Temos, enrodilhados dentro de nós como uma jararaca adormecida, oito metros de intestino. Esses oito metros abrigam 10 trilhões de bactérias. Até a Scarlet Johansson tem 10 trilhões de bactérias respirando, se alimentando, se reproduzindo e, imagino, pulando enlouquecidas em seu formoso interior. É muito bicho. Destas, 5 trilhões são consideradas “bactérias do bem”. São nossas amiguinhas. As outras 5 trilhões, malditas, estão contra nós. Moram nas nossas entranhas, mas tentam sabotar-nos, nós, a sua própria casa. O que não é de se surpreender – conheço seres humanos que fazem o mesmo.

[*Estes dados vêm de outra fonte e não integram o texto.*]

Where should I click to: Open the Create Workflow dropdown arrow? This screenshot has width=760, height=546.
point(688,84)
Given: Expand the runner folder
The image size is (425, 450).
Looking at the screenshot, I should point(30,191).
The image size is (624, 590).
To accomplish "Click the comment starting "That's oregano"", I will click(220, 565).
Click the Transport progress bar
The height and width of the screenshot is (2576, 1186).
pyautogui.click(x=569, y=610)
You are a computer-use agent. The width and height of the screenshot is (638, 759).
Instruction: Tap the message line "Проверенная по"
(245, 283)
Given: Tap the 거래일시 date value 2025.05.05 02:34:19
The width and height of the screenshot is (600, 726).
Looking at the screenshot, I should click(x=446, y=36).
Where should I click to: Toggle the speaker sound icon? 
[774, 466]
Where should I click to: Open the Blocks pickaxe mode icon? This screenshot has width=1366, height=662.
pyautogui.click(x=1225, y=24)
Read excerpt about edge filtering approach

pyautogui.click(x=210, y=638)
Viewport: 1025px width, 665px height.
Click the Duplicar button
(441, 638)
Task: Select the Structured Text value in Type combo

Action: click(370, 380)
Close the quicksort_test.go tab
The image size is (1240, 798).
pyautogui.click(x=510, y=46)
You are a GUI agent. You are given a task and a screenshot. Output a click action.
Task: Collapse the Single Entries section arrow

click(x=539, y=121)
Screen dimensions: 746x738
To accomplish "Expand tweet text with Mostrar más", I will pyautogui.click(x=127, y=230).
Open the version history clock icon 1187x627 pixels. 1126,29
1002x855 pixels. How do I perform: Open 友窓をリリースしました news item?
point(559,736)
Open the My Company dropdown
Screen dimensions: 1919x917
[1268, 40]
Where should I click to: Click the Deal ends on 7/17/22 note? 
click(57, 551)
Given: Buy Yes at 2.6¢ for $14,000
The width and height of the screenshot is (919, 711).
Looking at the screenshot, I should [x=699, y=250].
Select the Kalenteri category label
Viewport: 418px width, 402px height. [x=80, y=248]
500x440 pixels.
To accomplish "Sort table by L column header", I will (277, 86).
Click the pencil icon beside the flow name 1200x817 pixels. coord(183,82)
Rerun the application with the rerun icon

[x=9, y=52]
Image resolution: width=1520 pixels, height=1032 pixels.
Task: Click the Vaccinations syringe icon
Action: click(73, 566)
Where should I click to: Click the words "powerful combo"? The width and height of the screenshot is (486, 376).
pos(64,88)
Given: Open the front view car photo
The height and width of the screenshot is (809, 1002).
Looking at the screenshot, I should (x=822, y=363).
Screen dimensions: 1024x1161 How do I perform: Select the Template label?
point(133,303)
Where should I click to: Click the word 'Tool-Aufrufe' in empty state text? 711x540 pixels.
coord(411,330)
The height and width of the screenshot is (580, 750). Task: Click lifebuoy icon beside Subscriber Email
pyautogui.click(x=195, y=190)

Ao ler sobre elas, as bactérias malvadas, só pude pensar em algo. Você sabe o que é: nas velhinhas dos bingos. Pois saiba que existe um bingo nas cercanias que já foi fechado 63 vezes pela polícia neste ano, e 64 vezes reabriu. Espantoso. Mas não me admirei com a teimosia do dono do bingo; fiquei comovido com a ânsia dos clientes em jogar. O bingo abria e eles voltavam, céleres e fiéis. Demonstra claramente uma vontade da sociedade. A vontade das velhinhas de perder seu dinheiro no bingo. Mas uma outra parcela da sociedade diz que não, que elas não podem perder seu dinheiro onde quiserem. É uma parcela da sociedade que dá a si própria a autoridade de decidir pelas pessoas o que é bom ou ruim para elas. É essa mesma parcela que fecha os fumódromos a fim de defender os pulmões dos fumantes, é a que pretende dar ao Estado a prerrogativa de internar à força os viciados em crack, é uma parcela da sociedade que sonha com uma comunidade em que todos se comportem da mesma forma, tudo definido pelas leis. Faz mal à saúde? É “errado”? Proíba-se.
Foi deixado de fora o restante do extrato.